Step 4 - Evaluate model robustness

This step evaluates the assumptions of homoscedasticity and linearity by examining the residuals. If the residuals are randomly distributed around zero and show no clear patterns, the assumptions are met. If there are patterns or trends in the residuals, further investigation may be needed to address model assumptions.

    # Plot the residuals

    # Create a functiont to plot fitted values vs residuals 
    plot_residuals <- function(fit, data) {
      residuals_df <- data.frame(
        Residuals = as.vector(residuals(fit, y = data)), 
        Fitted = as.vector(fitted(fit))
      ) 
      
      ggplot(residuals_df, aes(x = Fitted, y = Residuals)) +
        geom_point() +
        geom_hline(yintercept = 0, linetype = "dashed") +
        labs(title = "Residuals vs Fitted Values",
             x = "Fitted Values",
             y = "Residuals") +
        theme_minimal()
    }

    # Combine the residual plots for Model 1 - 3
    grid.arrange(plot_residuals(fit_1, expression_data), 
                 plot_residuals(fit_2, expression_data), 
                 plot_residuals(fit_3, gene_expression), 
                 nrow = 3) 

In this case, the residual plots show no clear patterns or trends, indicating that the assumptions of homoscedasticity and linearity are met for Model 1 - 3.
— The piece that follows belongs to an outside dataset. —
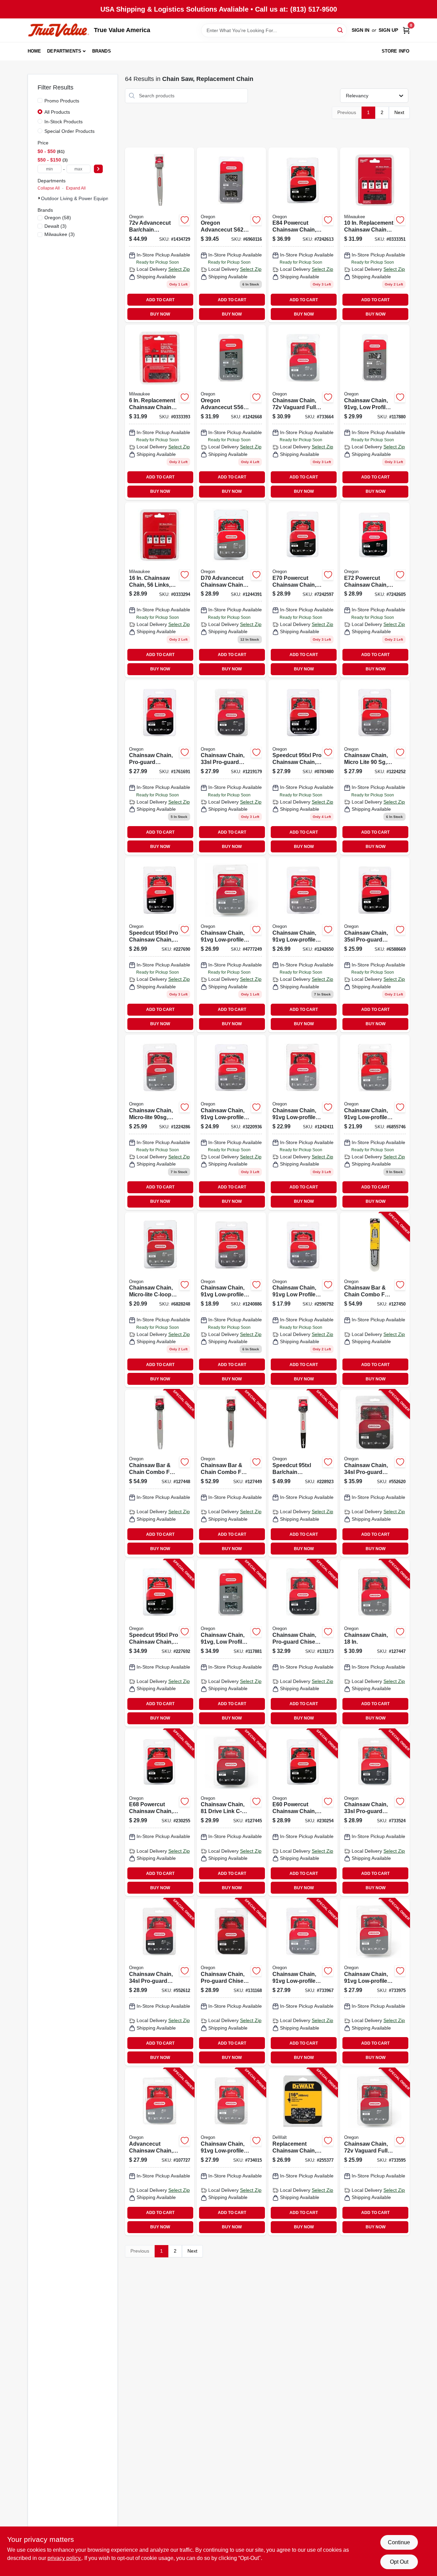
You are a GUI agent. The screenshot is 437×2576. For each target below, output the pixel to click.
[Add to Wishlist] (184, 219)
    # Check the normality of residuals using Q-Q plots 
    par(mfrow = c(3, 1)) 
    qqnorm(residuals(fit_1, y = expression_data)) 
    qqline(residuals(fit_1, y = expression_data)) 

    qqnorm(residuals(fit_2, y = expression_data)) 
    qqline(residuals(fit_2, y = expression_data))

    qqnorm(residuals(fit_3, y = gene_expression)) 
    qqline(residuals(fit_3, y = gene_expression)) 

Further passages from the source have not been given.